STRENGTHENING FAMILIES The following projects address the Foundation goal of strengthening families: - Central Falls Family Support Center of Children’s Friend and Service, $50,000, for construction of a building in Central Falls to expand the array of support services offered for the past five years to families in Central Falls and Pawtucket.
- Woonsocket Children’s Initiative of Connecting for Children & Families, $40,000, for continuing support of this initiative and its goal to ensure that Woonsocket children start school ready to learn and meet with academic success in elementary school.
- Re-Inventing Cain: A Teen Care Continuum for Boys program of the Rhode Island Youth Guidance Center, $25,000 for second year support of this program to bring together agencies
in Pawtucket and Central Falls for provision of coordinated social services to at-risk male youth. - Washington County Juvenile Justice Project of South Shore Mental Health Center, $25,000, for second year support of this community-based family mediation and counseling service that works to keep emotionally and behaviorally-troubled youth within their local communities and out of the juvenile justice system.
- New Alzheimer’s Care Center for Cornerstone Adult Services, $25,000, to assist this Warwick-based agency with the construction of a new, larger facility to serve the growing population of individuals with Alzheimer’s Disease.

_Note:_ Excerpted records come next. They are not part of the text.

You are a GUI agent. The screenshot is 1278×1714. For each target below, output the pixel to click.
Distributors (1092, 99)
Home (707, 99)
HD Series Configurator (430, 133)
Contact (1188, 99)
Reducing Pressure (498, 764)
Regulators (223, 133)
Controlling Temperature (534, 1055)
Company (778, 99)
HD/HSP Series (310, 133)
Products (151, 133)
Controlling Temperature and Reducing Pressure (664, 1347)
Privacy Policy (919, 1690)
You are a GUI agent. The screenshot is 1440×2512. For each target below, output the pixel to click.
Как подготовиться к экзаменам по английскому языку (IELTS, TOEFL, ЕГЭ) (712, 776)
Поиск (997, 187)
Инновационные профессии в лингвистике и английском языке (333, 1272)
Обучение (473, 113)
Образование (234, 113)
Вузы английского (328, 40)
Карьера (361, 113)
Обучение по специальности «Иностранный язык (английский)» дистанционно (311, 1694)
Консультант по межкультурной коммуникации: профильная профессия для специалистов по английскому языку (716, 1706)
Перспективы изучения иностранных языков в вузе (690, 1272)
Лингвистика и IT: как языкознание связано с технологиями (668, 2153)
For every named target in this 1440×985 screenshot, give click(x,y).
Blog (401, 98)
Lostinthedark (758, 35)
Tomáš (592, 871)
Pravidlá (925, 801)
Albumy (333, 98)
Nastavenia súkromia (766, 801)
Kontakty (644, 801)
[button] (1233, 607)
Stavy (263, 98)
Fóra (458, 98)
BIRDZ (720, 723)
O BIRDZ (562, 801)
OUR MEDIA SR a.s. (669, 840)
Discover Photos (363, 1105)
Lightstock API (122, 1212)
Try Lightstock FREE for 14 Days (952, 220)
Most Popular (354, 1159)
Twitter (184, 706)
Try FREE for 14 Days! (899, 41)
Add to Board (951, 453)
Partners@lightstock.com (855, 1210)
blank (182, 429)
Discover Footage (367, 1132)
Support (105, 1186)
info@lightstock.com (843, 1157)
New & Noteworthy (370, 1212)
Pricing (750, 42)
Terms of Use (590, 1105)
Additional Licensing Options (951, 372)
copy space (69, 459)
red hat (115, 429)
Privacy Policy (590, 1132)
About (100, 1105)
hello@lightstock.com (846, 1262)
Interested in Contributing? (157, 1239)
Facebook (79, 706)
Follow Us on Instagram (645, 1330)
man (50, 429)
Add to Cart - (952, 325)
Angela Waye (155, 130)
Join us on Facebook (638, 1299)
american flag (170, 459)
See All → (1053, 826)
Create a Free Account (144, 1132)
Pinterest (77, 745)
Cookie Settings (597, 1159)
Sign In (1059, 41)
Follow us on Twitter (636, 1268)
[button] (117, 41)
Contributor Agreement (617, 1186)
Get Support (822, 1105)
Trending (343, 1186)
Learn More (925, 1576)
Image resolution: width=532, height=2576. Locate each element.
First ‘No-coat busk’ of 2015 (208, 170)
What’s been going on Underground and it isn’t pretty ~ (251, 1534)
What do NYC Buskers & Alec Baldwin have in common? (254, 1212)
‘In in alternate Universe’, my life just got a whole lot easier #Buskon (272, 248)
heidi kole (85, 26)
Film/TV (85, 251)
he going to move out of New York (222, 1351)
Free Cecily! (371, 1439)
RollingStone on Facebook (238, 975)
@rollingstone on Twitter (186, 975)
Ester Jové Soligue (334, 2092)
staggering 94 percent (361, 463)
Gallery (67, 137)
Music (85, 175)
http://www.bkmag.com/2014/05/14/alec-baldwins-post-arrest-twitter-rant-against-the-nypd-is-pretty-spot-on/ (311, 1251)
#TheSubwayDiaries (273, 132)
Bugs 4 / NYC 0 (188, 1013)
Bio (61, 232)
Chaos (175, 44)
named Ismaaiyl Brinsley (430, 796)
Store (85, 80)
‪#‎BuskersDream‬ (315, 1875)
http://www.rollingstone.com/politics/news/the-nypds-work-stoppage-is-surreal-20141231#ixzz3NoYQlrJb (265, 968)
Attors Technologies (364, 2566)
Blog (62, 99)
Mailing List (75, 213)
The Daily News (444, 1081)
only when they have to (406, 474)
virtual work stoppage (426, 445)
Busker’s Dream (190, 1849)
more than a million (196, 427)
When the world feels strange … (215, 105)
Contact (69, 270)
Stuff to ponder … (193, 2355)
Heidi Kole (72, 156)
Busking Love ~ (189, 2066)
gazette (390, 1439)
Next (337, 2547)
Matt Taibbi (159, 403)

- Male Responsibility Program of the Urban League of Rhode Island, $25,000, for continued support to increase the self-confidence and self-esteem of young fathers in Providence through mentoring, education, job readiness training, and life skills training.
- Youth Place of the East Providence Community Center, $25,000, for start-up costs of this multi-purpose youth center that will emphasize the important role youth will play in the governance of the center and its programming.
CHILD CARE Funded projects relating to child care, in addition to the Woonsocket “It Takes a Village” project, are:
- Family Child Care Training Project of Children’s Friend & Services, $40,000, for this training and support services program that assists low-income persons to become certified child care providers and increases the availability of quality child care in Pawtucket, Central Falls, and Providence.
- New Block Island community center, a project of the Block Island Economic Development
Foundation, $25,000, toward construction costs of the center which will serve the child care, senior citizen and meeting space needs of the island’s year-round population.
EDUCATION AND ARTS GRANTS In addition, five “off-cycle” education projects and four arts project were approved at the April Board of Directors meeting. They include: Education - Mental Health Initiative, The Providence Center, $75,000
- Family Reading Program, Providence Public Library, $50,000
- Middle School Truancy Project, Tides Family Services, West Warwick, $50,000
- Rhode Island Reach Out and Read, St. Joseph’s Health Services, $30,000
- Family Engagement Coordinator for Highlander School, The Big Picture Company, Providence, $25,000
The Arts - Youth Arts Education Program, The Providence Black Repertory Company, $30,000
- Free-for-All Saturdays, Rhode Island School of Design Museum of Art, $30,000
- Providence New Play Festival, Trinity Repertory Company, $20,000
- Living Museum/Urban Build, Project New Urban Arts, Providence, $16,000
The Rhode Island Foundation Board of Directors will hold two additional grant-making meetings this year, in August when the focus will be on economic/community development projects, and in December when the focus will be on projects in education and in the arts.